[Passage provided start]

Drilling down, Goldstein said traditional men’s silhouettes such as oxfords and slip-ons could not compete with the popularity of casual sneakers. Meanwhile, the analyst said that fashion boots declined, while booties and rainboots and snow boots performed better.
In the children’s segment, fashion boots were strong, and Timberland was a standout performer.
Overall, sneakers were up by double digits in the leisure-footwear segment. Children’s leisure was driven by classic, non-performance sneakers.
Matt Powell, athletic industry analyst for NPD, said warmer-than-normal weather lifted some retailers, as did continued buzz around late November retro releases.
By category, running grew by the high single digits, and Under Armour running grew by more than a third. Cross-training shoes declined by the mid-single digits, as Nike lost share to Skechers.
But “the big headline for December was Adidas,” Powell said. “The brand experienced particularly big gains in classics and casual. It appears that many of the moves management has put into place are starting to pay off.” Saucony and Brooks also had a solid month.

[Passage provided end]

▸ Short problem 1:
According to the footwear sales passage, why did traditional men's styles such as oxfords and slip-ons perform poorly?

[Supplied material start]

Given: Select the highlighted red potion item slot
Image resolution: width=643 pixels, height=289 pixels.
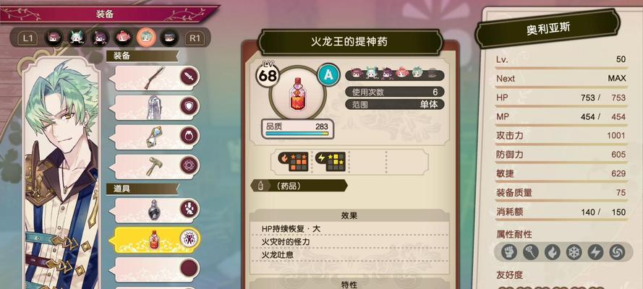Looking at the screenshot, I should pos(154,240).
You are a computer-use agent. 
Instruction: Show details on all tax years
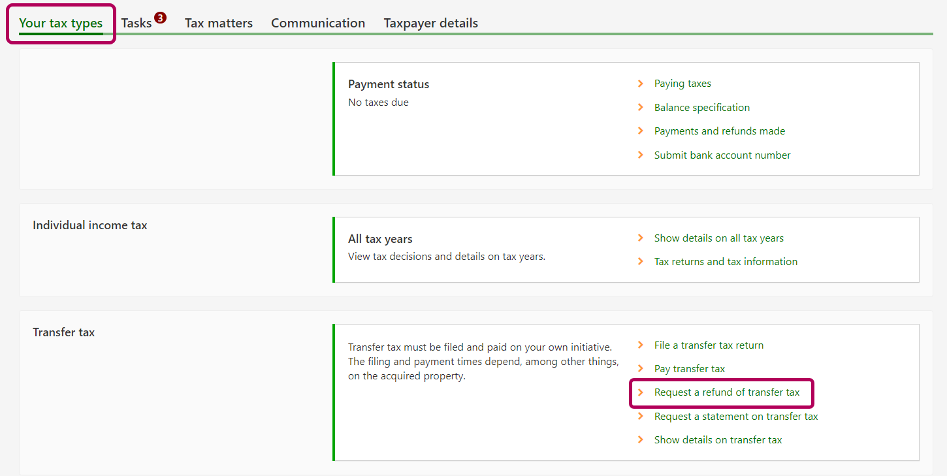[x=718, y=238]
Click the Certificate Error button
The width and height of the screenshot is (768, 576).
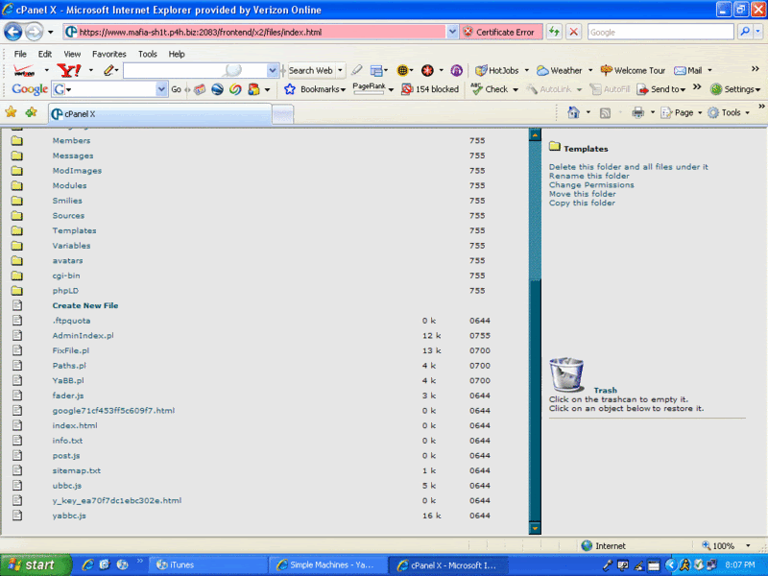coord(498,32)
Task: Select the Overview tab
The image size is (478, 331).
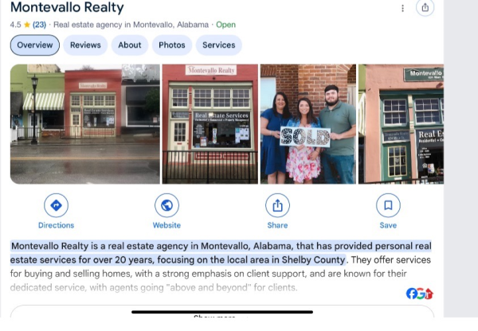Action: [x=35, y=45]
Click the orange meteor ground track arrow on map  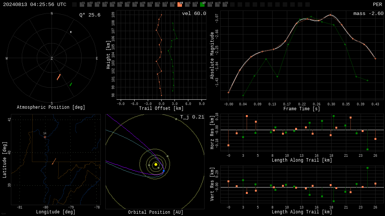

[Supplied material end]

▸ Short problem 2:
Extract the lines of the entries starting at the beginning of the entries and ending at the line that contains "[x=718, y=238]", with both ends included. Leave the pictures out.

▸ Task response 1:
They could not compete with the popularity of casual sneakers.

▸ Task response 2:
Given: Select the highlighted red potion item slot
Image resolution: width=643 pixels, height=289 pixels.
Looking at the screenshot, I should pos(154,240).
You are a computer-use agent. 
Instruction: Show details on all tax years
[x=718, y=238]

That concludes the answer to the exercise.